どういう事かというとDigest認証はサーバからnonceパラメータ(一回限りのランダムな文字列)を受け取ってから、その文字列でユーザー名とパスワードを暗号化してから送信する仕様のため。
つまり、そのランダムな文字列を受け取る通信処理がDigestAuthenticatorをインスタンスで発生しています。
上記のこともあって、Digest認証の仕様を理解しないま上記のコードを開発し、サーバ側のログを見て認証に成功しているか確認しようとすると、なぜか2回通信が発生しているので混乱します。また、Digest認証は1回目のステータスコードをUnauthorizedステータスで返すので、あれ?認証失敗してる?と勘違い。
ライブラリを使えば1行ほどでDIgest認証が作れますが、Digest認証の技術仕様は調べておくほうが良さげです。
さいごに
RestSharpはレガシーなHttpWebRequestクラスを使用しているので、Microsoft.Extensions.HttpライブラリでDigest認証をするためにHttpClientで作り直そうと思いました。が、面倒になったので途中で放棄しました。やるとすれば、RestSharpの下記クラスを参考にしながら作り直すのが良さそうです。

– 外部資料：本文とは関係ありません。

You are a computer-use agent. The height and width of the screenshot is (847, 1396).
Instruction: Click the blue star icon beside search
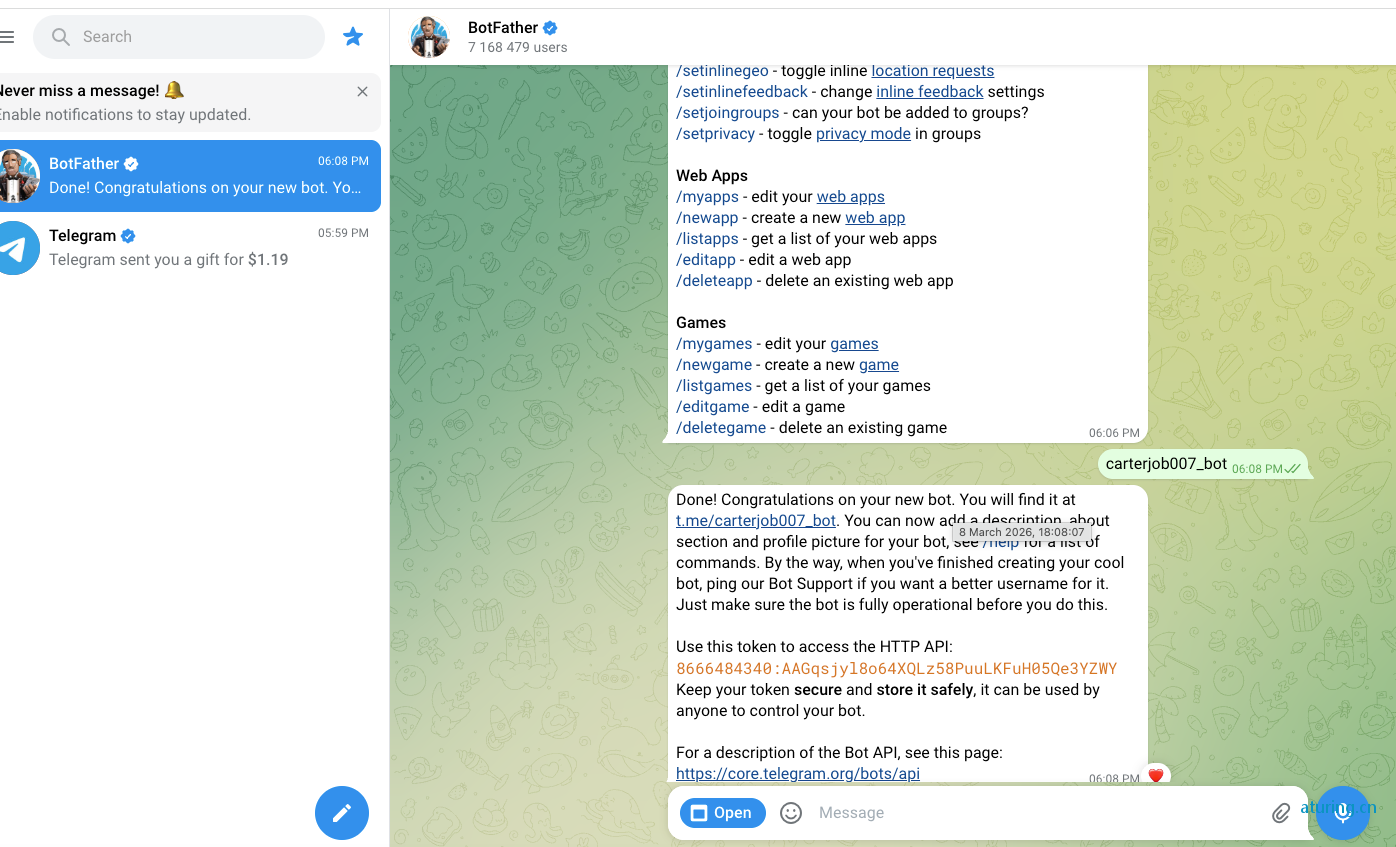click(x=353, y=37)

https://github.com/Alterdata/RestSharp.Authenticators.Digest/tree/master/src/DigestAuthenticator
あと、Core3.1じゃなくて.NET5で作るのが良さそうです。PostやらPutなどのHttpメソッドを示す列挙体はNET5にのHttpMethodというクラスがあるので、多少コード量を削減できるはずです。